Task item -> Your answer must be an exact copy of the records, minus any pictures.

Extracted records ->
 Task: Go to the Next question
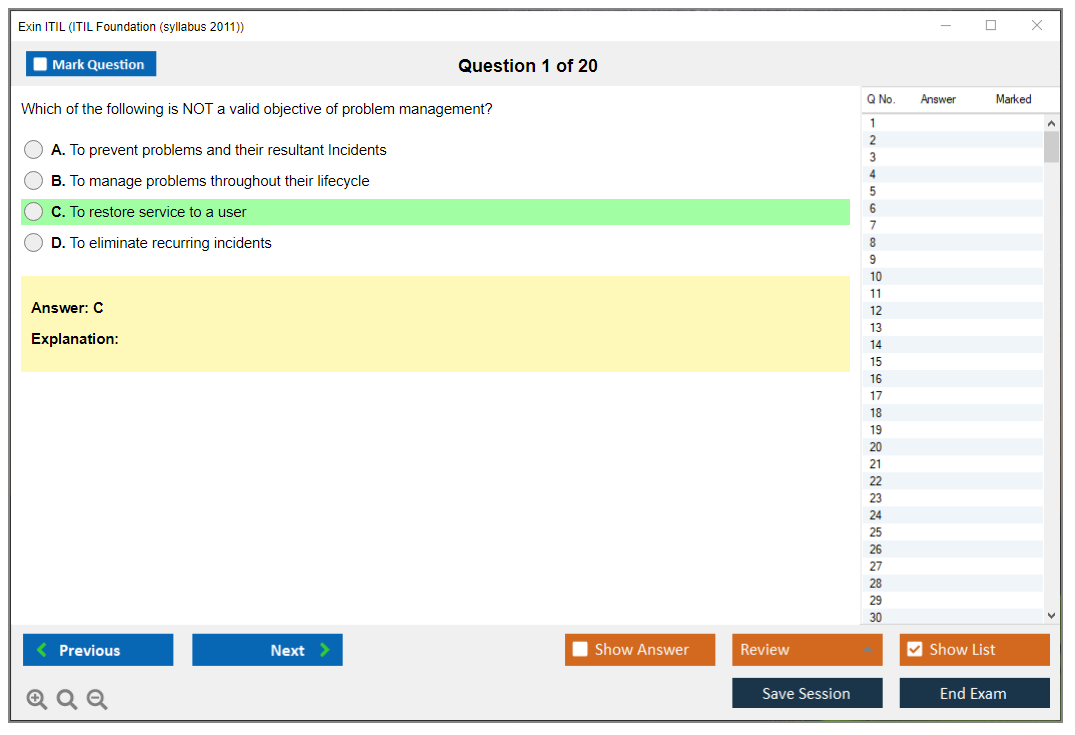[x=267, y=650]
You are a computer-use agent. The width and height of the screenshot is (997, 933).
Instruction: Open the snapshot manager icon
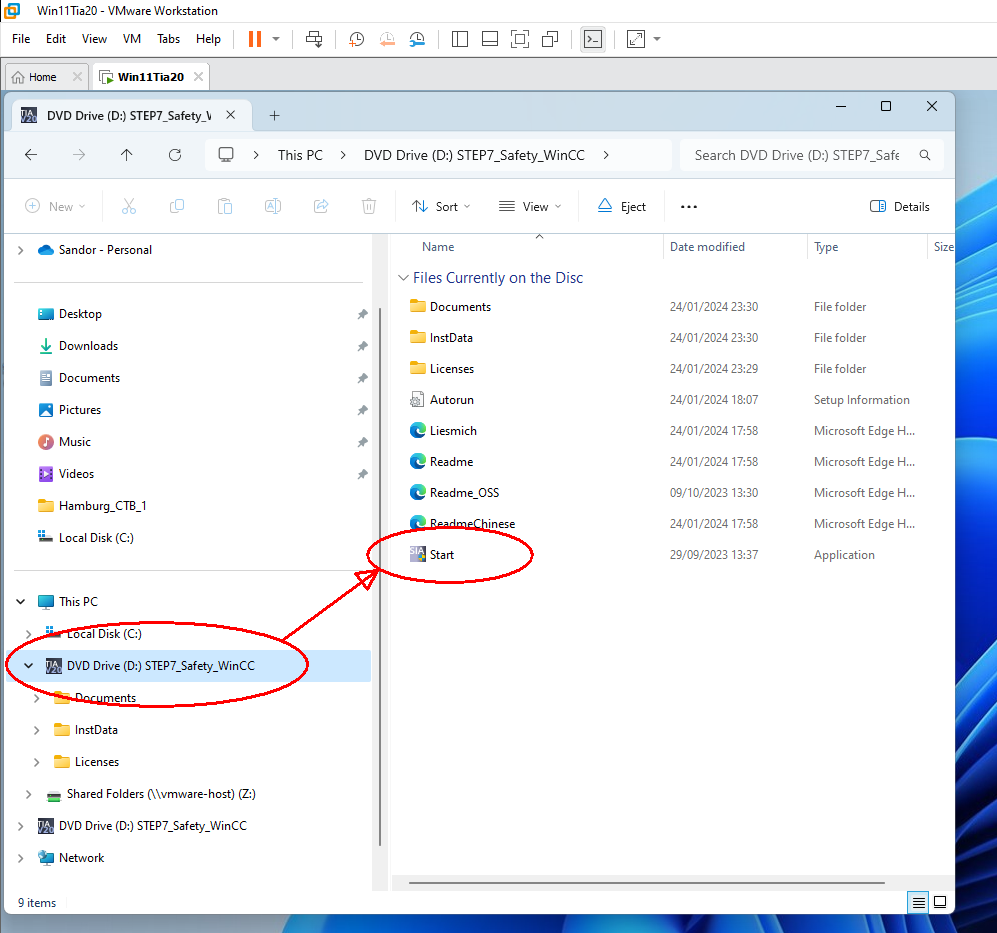tap(417, 39)
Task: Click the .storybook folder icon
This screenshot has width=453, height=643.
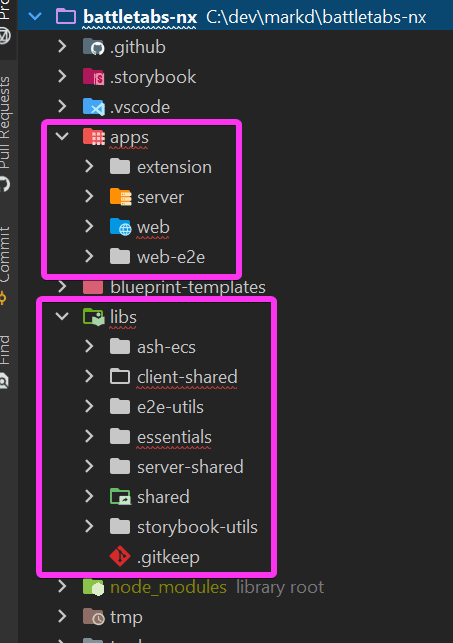Action: click(x=93, y=77)
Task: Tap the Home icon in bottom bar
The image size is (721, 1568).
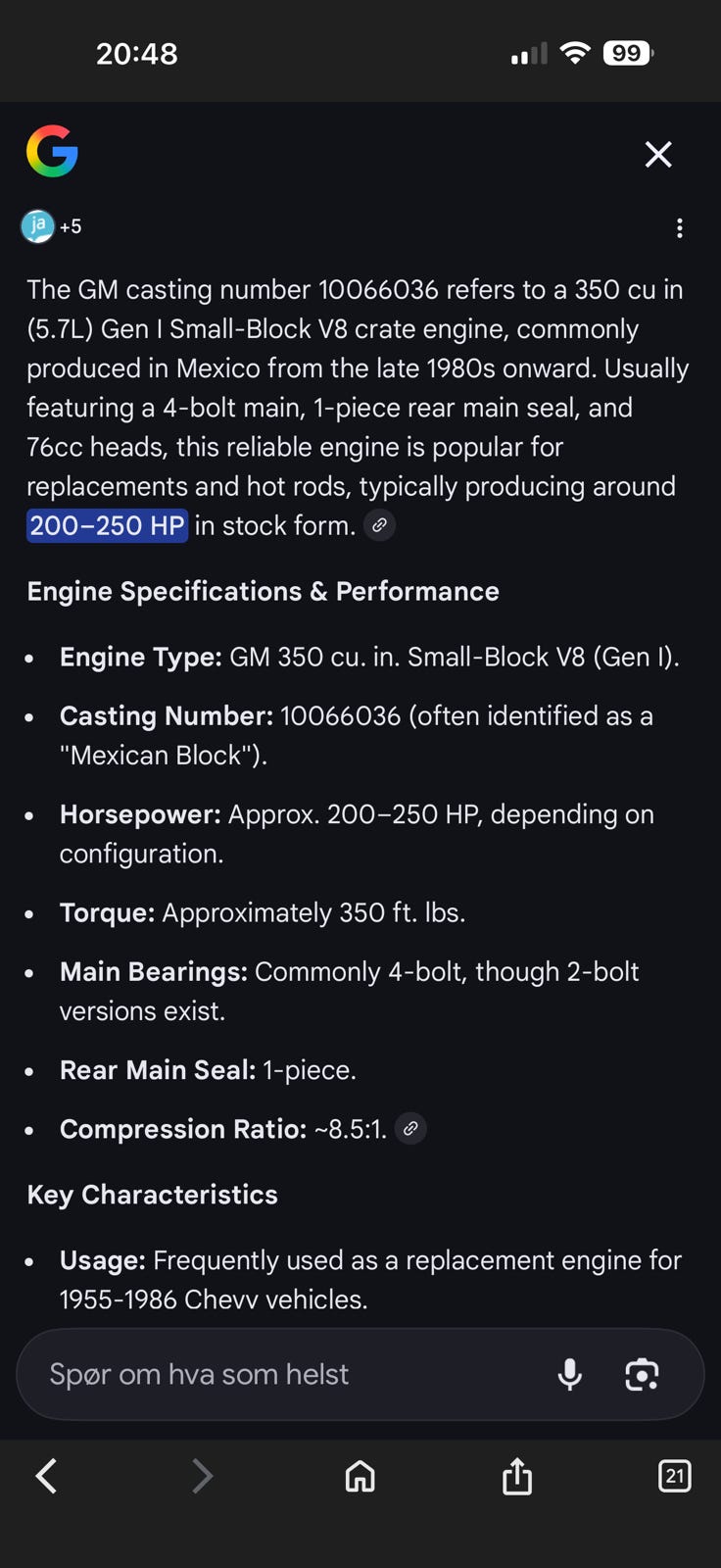Action: 360,1476
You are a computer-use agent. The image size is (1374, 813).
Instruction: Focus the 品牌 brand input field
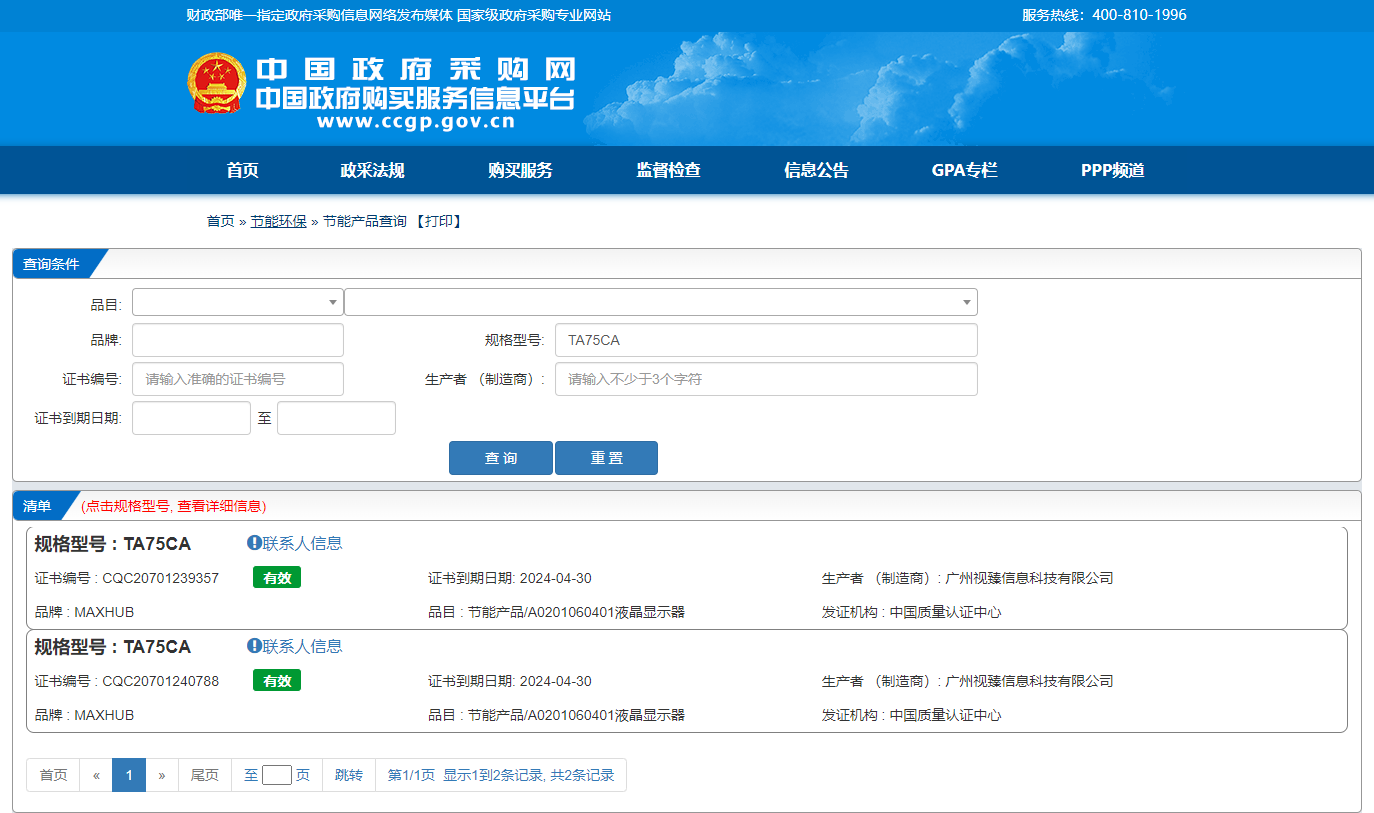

Your solution ->
 Task: Go to the Next question
[x=267, y=650]
You are a computer-use agent. The width and height of the screenshot is (997, 933).
Instruction: Open the snapshot manager icon
tap(417, 39)
Task: Click the .storybook folder icon
This screenshot has width=453, height=643.
Action: click(x=93, y=77)
Task: Tap the Home icon in bottom bar
The image size is (721, 1568).
Action: 360,1476
You are a computer-use agent. The image size is (1374, 813).
Instruction: Focus the 品牌 brand input field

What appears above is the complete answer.